Наконец-то я побывала в Ленинграде. Сумрачный зимний день, сумрачный грустный город с опустевшими улицами и полупустыми домами. На улицах бредущие люди с тоской и голодным унынием на лицах. Часть этих людей не переживет зимы. Чувствуется это по смертельной безнадежности черных поникших лиц, по той обреченности, которая читается в измученных, окаймленных глубоким провалом глазах.
О, как мне все это было знакомо и понятно, и какие тяжелые мысли сразу же овладели мною! Мне было стыдно перед этими людьми за свой сытый и нормальный вид, за свой быстрый и легкий шаг, когда я обгоняла их. Я рассматривала их и мысленно делила на смертников и на живых.
Часть людей явно приспособилась к блокадным условиям.
Но в общем город жил, копошился, шевелился. Его уже нельзя было сравнить с городом зимы 1941–1942 годов.
Я приехала в Ленинград, нагруженная продуктами, это был главным образом хлеб, остающийся у меня и у моих сослуживцев, который я собирала тщательно и бережно в течение 2 месяцев с упорством человека, пережившего голод, и сушила на батарее в своей комнате. Была там и крупа, которую в утроенном количестве выпросила я на складе, когда получала сухой паек, консервы и много еще всякой съестной всячины. Это были очень тяжелые тюки, но сознание того, что я везу их для голодных людей, поднимало во мне дух и позволяло не чувствовать эту тяжесть.
В основном везла я их для Нади В., моей школьной подруги. Последнее ее письмо призывало меня приехать и проститься с ней, она писала, что очень слаба и, наверно, не переживет блокаду.
Когда я увидела ее, меня потряс ее внешний вид, как не менее потрясли ее и мои привезенные дары. Вместо здоровой, некогда цветущей молодой женщины ко мне вышла страшная черная старуха лет 60.
Увидев ее, я заплакала, будучи не в силах сдержать своих неуместных слез.

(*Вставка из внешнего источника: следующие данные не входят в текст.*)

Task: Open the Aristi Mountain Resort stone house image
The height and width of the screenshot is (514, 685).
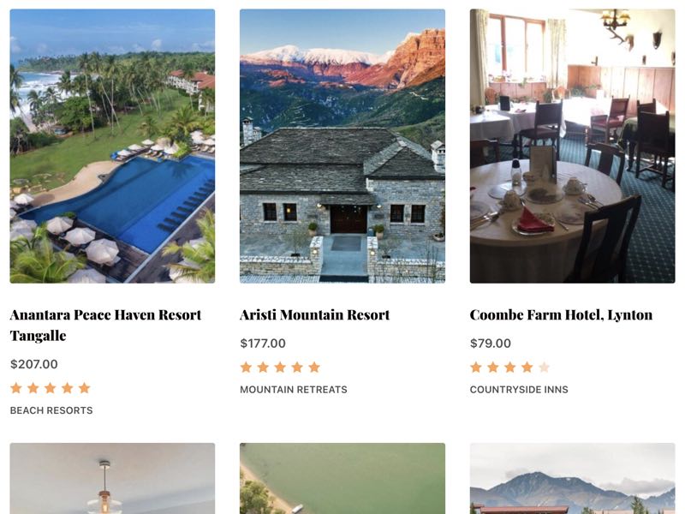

Страшна была и ее большая квартира на 6-м этаже, лишенная прежних обитателей: закоптелая, холодная, безгранично захламленная и запущенная. В печке, сделанной на скорую руку для обогревания и несложной варки пищи (центральное отопление не действовало, водопровод не работал, канализация тоже), Надя, не имея дров, жгла книги, огромную библиотеку своего покойного дядюшки, в том числе и ценнейший многолетний труд по истории прибалтийских стран, над которым всю жизнь просидел ее покойный дядюшка – научный работник.
Книг хватило бы ей даже не на одну зиму, но не холод выжил ее из страшной квартиры, в которой она, подобно зловещему призраку, обитала в единственном числе, а огромные, обезумевшие от голода крысы, уже делавшие попытки нападения на единственную обитательницу этой страшной блокадной квартиры. Она переселилась на работу в свою сберкассу и иногда навещала свой дом.